Journal of Obesity & Metabolic Syndrome



J Obes Metab Syndr 2017; 26(1): 1-2

Published online March 30, 2017

Copyright © Korean Society for the Study of Obesity.

Sleep Duration and Obesity

JungHwan Kim *

Department of Family Medicine, Eulji Hospital, Eulji University, College of Medicine, Seoul, Korea

Correspondence to:
JungHwan Kim Department of Family Medicine, Eulji Hospital, Eulji University, College of Medicine, 68 Hangeulbiseok-ro, Nowon-gu, Seoul 01830, Korea Tel: +82-2-970-8515 Fax: +82-2-970-8370 E-mail:

This is an Open Access article distributed under the terms of the Creative Commons Attribution Non-Commercial License ( which permits unrestricted non-commercial use, distribution, and reproduction in any medium, provided the original work is properly cited.

Sleep has an important role in promoting the normal activities and health of the body. Recent studies have shown that lack of sleep quality and sleep time lead to various health changes.
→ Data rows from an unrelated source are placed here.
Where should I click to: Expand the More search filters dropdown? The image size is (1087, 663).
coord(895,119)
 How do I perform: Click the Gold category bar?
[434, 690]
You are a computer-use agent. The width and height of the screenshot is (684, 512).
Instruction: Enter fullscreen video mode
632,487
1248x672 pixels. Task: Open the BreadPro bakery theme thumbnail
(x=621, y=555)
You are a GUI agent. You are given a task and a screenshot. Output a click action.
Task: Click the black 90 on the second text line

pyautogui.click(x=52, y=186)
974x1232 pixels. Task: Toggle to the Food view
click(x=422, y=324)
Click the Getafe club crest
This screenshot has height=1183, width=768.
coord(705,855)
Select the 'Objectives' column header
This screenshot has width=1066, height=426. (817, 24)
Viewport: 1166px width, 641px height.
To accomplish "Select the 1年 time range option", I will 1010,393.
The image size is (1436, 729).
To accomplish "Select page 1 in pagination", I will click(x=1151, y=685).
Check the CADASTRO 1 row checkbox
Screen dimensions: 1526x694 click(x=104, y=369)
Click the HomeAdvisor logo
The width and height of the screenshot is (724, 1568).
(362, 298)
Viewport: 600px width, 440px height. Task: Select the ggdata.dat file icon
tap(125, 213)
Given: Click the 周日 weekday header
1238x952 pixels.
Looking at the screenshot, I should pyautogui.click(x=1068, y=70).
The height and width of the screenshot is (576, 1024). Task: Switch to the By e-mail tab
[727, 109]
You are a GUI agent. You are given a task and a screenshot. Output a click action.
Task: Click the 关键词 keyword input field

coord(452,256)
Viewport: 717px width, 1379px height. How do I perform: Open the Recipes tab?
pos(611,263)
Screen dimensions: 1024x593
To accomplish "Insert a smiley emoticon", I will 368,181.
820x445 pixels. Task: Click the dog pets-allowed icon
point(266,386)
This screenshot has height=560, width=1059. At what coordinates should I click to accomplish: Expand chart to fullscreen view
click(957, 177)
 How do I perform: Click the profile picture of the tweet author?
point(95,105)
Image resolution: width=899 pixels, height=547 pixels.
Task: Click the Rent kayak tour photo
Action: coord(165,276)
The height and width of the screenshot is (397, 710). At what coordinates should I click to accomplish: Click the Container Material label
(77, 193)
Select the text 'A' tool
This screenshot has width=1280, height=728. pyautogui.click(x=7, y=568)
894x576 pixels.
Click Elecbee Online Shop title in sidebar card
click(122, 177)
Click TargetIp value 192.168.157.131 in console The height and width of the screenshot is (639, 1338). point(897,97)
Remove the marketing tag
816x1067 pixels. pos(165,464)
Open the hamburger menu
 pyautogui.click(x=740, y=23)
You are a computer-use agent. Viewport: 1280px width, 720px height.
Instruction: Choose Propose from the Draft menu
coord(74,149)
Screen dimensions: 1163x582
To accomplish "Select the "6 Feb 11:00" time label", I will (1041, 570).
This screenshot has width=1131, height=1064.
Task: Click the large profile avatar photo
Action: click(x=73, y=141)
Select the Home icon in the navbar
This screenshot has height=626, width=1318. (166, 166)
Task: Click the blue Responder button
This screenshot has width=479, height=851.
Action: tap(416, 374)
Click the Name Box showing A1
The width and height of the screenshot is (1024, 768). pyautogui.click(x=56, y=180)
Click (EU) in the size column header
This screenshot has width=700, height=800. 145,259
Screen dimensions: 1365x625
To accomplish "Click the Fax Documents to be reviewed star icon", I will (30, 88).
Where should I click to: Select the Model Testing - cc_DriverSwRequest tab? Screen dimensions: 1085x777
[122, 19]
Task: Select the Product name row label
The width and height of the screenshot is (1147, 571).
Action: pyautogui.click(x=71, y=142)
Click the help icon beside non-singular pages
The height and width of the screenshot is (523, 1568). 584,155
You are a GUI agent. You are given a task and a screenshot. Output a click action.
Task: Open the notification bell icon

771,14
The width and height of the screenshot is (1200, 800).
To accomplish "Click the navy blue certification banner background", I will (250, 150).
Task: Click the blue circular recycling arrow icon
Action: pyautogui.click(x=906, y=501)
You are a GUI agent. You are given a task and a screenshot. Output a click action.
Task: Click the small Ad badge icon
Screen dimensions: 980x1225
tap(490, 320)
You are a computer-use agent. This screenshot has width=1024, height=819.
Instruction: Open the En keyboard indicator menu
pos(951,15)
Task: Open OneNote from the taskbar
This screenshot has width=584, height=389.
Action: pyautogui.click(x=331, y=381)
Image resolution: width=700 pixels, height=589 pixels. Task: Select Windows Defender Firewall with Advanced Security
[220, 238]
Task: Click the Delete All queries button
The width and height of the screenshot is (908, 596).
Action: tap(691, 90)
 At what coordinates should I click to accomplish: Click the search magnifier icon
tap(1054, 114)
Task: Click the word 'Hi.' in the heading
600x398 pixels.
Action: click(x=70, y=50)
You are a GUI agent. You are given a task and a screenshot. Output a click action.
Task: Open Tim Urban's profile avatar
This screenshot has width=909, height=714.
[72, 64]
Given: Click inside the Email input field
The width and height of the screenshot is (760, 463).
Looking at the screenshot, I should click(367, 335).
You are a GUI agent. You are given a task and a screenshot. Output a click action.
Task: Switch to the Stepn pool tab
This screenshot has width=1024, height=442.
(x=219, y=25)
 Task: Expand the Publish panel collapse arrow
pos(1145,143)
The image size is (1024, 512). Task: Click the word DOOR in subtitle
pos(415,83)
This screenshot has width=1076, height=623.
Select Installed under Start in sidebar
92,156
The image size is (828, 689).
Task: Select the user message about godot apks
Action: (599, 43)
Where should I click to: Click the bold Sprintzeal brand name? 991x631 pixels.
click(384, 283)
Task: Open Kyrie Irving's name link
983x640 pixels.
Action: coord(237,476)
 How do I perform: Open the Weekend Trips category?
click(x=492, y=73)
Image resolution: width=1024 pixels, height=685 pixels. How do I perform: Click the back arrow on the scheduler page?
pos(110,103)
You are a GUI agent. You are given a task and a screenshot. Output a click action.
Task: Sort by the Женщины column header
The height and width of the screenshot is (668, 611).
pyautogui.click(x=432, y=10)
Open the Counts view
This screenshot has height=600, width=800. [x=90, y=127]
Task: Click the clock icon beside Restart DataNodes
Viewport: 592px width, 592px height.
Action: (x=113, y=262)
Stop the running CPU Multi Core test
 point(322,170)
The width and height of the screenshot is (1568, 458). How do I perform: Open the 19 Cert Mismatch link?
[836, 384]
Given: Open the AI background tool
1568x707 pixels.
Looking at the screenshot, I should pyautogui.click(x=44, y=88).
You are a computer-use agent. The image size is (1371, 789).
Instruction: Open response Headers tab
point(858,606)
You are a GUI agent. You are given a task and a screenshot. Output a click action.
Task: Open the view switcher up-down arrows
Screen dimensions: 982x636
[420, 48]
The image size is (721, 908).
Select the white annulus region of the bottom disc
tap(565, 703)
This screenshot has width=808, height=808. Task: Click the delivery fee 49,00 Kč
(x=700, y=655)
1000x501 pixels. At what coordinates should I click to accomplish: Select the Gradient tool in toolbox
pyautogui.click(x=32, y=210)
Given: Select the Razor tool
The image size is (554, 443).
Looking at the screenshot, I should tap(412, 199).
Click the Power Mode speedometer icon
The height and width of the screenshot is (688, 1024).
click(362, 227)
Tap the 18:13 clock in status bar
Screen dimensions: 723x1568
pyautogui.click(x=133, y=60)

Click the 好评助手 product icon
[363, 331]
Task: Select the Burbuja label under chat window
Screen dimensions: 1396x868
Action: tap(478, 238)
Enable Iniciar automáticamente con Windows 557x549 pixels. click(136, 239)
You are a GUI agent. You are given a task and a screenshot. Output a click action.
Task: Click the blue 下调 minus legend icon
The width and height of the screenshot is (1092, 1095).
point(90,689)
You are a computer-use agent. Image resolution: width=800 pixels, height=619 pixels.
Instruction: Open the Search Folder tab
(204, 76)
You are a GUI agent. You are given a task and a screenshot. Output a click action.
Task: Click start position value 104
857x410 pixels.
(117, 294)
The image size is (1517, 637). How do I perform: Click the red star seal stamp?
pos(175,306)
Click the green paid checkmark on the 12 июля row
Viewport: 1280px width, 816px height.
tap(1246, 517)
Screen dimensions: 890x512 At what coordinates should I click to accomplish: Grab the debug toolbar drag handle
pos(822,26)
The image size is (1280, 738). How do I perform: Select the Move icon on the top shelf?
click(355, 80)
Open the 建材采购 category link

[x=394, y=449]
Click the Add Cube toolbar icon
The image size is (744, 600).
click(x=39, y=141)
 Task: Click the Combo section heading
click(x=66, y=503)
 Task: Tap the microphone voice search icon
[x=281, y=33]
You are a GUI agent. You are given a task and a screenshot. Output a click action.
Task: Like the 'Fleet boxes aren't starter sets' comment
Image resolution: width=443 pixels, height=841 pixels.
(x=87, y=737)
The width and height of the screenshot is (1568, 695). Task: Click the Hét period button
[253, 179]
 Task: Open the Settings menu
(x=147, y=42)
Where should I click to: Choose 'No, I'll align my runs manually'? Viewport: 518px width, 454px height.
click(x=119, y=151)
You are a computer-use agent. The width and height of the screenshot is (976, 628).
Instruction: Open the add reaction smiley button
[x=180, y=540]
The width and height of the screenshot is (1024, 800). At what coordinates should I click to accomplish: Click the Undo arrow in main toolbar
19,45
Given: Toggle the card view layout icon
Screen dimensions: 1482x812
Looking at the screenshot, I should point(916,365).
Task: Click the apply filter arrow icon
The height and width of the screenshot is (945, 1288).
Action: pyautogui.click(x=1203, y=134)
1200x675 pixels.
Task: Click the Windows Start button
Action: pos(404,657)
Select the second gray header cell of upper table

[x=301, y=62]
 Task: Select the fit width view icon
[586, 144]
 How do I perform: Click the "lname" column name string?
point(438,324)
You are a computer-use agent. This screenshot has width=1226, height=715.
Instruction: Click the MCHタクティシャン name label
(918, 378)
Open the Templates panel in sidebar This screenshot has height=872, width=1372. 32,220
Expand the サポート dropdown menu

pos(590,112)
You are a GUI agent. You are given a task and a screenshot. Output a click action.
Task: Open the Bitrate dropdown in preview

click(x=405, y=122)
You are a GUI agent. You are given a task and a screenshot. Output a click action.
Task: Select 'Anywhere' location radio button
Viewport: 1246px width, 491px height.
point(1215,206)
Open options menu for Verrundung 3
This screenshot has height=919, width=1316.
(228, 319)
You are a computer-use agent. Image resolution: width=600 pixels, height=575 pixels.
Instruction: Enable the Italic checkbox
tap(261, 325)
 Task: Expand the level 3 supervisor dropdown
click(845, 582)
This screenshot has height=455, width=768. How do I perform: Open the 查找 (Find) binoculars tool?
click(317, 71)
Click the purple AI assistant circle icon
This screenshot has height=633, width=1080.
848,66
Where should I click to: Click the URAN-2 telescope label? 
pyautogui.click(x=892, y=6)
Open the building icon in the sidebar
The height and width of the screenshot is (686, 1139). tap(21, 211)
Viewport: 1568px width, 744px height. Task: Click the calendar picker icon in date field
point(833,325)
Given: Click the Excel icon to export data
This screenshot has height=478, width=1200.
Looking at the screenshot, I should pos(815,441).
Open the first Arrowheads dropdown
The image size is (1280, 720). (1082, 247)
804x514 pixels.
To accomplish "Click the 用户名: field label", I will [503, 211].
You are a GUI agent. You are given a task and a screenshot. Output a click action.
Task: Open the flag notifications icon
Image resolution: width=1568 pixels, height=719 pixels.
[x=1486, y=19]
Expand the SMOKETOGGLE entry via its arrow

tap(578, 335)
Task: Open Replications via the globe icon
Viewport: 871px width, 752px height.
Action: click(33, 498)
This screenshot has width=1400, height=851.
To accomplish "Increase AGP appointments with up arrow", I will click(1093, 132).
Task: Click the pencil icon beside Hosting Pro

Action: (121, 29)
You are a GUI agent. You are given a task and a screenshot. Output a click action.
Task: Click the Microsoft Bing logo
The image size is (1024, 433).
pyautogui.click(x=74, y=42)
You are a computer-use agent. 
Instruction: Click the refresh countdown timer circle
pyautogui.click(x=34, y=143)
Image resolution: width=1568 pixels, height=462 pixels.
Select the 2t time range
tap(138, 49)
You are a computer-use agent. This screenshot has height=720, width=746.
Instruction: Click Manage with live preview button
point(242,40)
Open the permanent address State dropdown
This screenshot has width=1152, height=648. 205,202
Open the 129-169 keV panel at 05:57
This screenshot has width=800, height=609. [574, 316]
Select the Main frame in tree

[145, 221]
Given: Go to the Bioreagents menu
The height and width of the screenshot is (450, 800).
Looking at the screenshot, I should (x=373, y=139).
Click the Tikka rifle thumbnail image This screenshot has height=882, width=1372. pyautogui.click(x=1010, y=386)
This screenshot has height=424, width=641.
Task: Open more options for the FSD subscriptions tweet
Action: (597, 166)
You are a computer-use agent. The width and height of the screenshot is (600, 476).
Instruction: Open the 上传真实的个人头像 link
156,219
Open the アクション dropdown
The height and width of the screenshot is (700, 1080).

In particular, research has shown that sleep time is related to the incidence of cardiovascular disease and mortality.1 In addition, a difference in the incidence of obesity according to sleeping time was reported.2-8 In other words, if the appropriate sleep time is not achieved, the rate of obesity increases. Epidemiologic studies of sleep and obesity in many countries have shown a similar pattern of decrease in sleep time and increase in obesity. According to a US survey, the proportion of people sleeping more than the recommended 8 hours decreased from 38% in 2001 to 26% in 2005.3 In Korea, the percentage of people who sleep more than 6 hours a day increased from 15.6% in the 1960s to 38.6% in 2001, while the percentage of people reporting 7-8 hours of sleep decreased from 58.8% in 1998 to 52% in 2001.6 In most studies, 7-8 hours of sleep seems to be associated with the smallest proportion of obesity. In Korea, the results of the National Health and Nutrition Examination Survey conducted from 2001 to 2005 showed that the relative risk of obesity was 24% when sleep time was less than 5 hours. The risk of developing abdominal obesity was reported to increase by 22%.6 It is also known that short sleep time increases the incidence of type 2 diabetes and metabolic syndrome.2,9-11 The relationship between sleeping time and obesity by age has not been studied much, but the relationship between short sleep time and obesity seems to be clearer at a young age.8

The mechanism by which short sleep time induces obesity is not yet clear, but various hypotheses are being established.4 Short sleep time is known to be highly involved in appetite control. In particular, it increases the secretion of ghrelin, which induces an increase in appetite and inhibits the secretion of leptin, which helps suppress appetite.2,5 This means that the shorter is the sleep time, the greater is the feeling of hunger, thereby increasing the food intake. Sleep deprivation also tends to induce sympathetic nervous system activity, increase secretion of cortisol, and increase secretion of growth hormone (GH) at night.9,10,12 This may lead to insulin resistance and problems with blood glucose control. This process is thought to lead to the development of type 2 diabetes and metabolic syndrome. It is known that, in a normal sleeping process, a change in blood glucose control occurs in order to keep blood sugar constant. During non-REM sleep, the use of blood sugar is lowest; that during REM sleep is highest, while blood glucose level is lowest. However, as sleep time decreases, there is a change in the mechanism of blood glucose control during sleep, and this change may increase the likelihood of glucose control abnormality. In addition, the increase in appetite due to short sleep duration causes an increase of visceral fat and insulin resistance, which can affect the development of diabetes and metabolic syndrome. Short sleep time causes excessive daytime sleepiness and naturally affects activity in everyday life.13 This leads to a reduction in intentional athletic activity, resulting in a reduction in overall energy expenditure. The relationship between quality of sleep and obesity is not yet clear. In some studies, researchers have reported that the lower is the satisfaction with sleep, the higher is the incidence of obesity-related metabolic syndrome.14,15 Ultimately, control of the duration and quality of sleep will be important in controlling the risk of obesity and metabolic diseases.